Mark se puso rojo y se apresuró a cambiar de tema.

– ¿De modo que el hermano Guy os ha dicho que el novicio había tenido cuatro visitas?

– Sí, y no olvidemos a los cuatro obedienciarios que conocían el auténtico propósito de Singleton. Como el hermano Guy.

– Pero ha sido él quien os ha dicho que Simón había sido envenenado…

– Aun así, no puedo permitirme confiar totalmente en él -respondí alzando la mano-. Y, ahora, los libros. Supongo que, después de trabajar en Desamortización, estarás familiarizado con las cuentas de los monasterios…

– Por supuesto.

– Bien. Entonces, échales un vistazo y dime si hay algo que te llame la atención. Partidas de gastos que te parezcan excesivas o que no cuadren. Pero antes cierra la puerta con llave. ¡Por Dios santo, me estoy volviendo tan medroso como el pobre Goodhaps! Nos pusimos manos a la obra. La tarea era pesada. Los balances son más difíciles de revisar que las listas simples, a no ser que uno se gane la vida haciendo números; sin embargo, no detectamos en aquellos libros nada inusual. Las rentas que obtenía el monasterio por sus tierras y los ingresos que le reportaba la destilería eran sustanciales; los reducidos desembolsos en limosnas y sueldos contrastaban con el elevado gasto en comida y ropa, sobre todo en casa del abad. Al parecer, existía un superávit de unas quinientas libras, una suma importante pero no insólita, engrosada por la venta reciente de algunas tierras.

Seguimos trabajando hasta que las campanas que anunciaban la cena resonaron en el gélido aire nocturno. Me levanté, me restregué los ojos y empecé a dar vueltas por la habitación, mientras Mark se desperezaba con un gruñido.

– Es tal como nos imaginábamos -dijo Mark desperezándose con un gruñido-. El monasterio es rico; aquí hay mucho más dinero que en los conventos cuyas cuentas yo solía revisar.

– Sí, detrás de esos balances hay mucho oro. ¿Qué escondería ese libro que descubrió Singleton? Tal vez esté todo demasiado en orden; tal vez estos números sean para el auditor y el otro libro contenga los auténticos. Si el tesorero está defraudando al Exchequer, estaríamos ante un grave delito -dije cerrando mi libro de golpe-. Bueno, vamos. Debemos reunimos con la congregación. Y asegúrate de comer lo que comen todos -añadí mirándolo muy serio.
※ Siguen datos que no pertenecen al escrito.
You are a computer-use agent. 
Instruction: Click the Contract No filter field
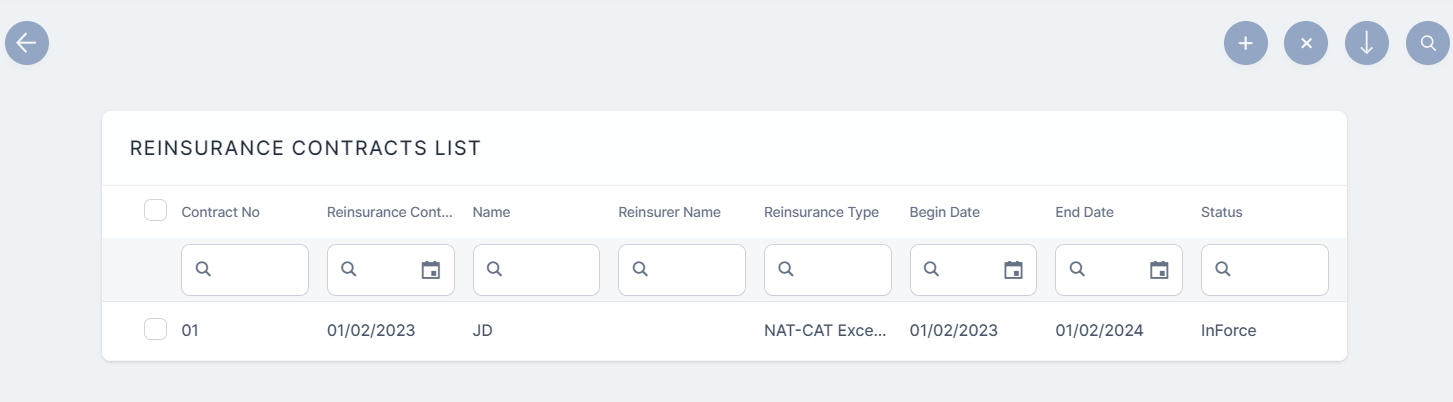(255, 270)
Mientras cruzábamos el patio del claustro en dirección al refectorio nos encontramos con varios monjes, que nos hicieron profundas reverencias. Al inclinarse ante nosotros, uno de ellos resbaló y se cayó, pues durante el día había atravesado el patio mucha gente y la nieve estaba apisonada y muy resbaladiza. Al pasar junto a la pila, vi que el chorro de agua se había congelado y formaba una larga estalagmita de hielo que sobresalía del caño.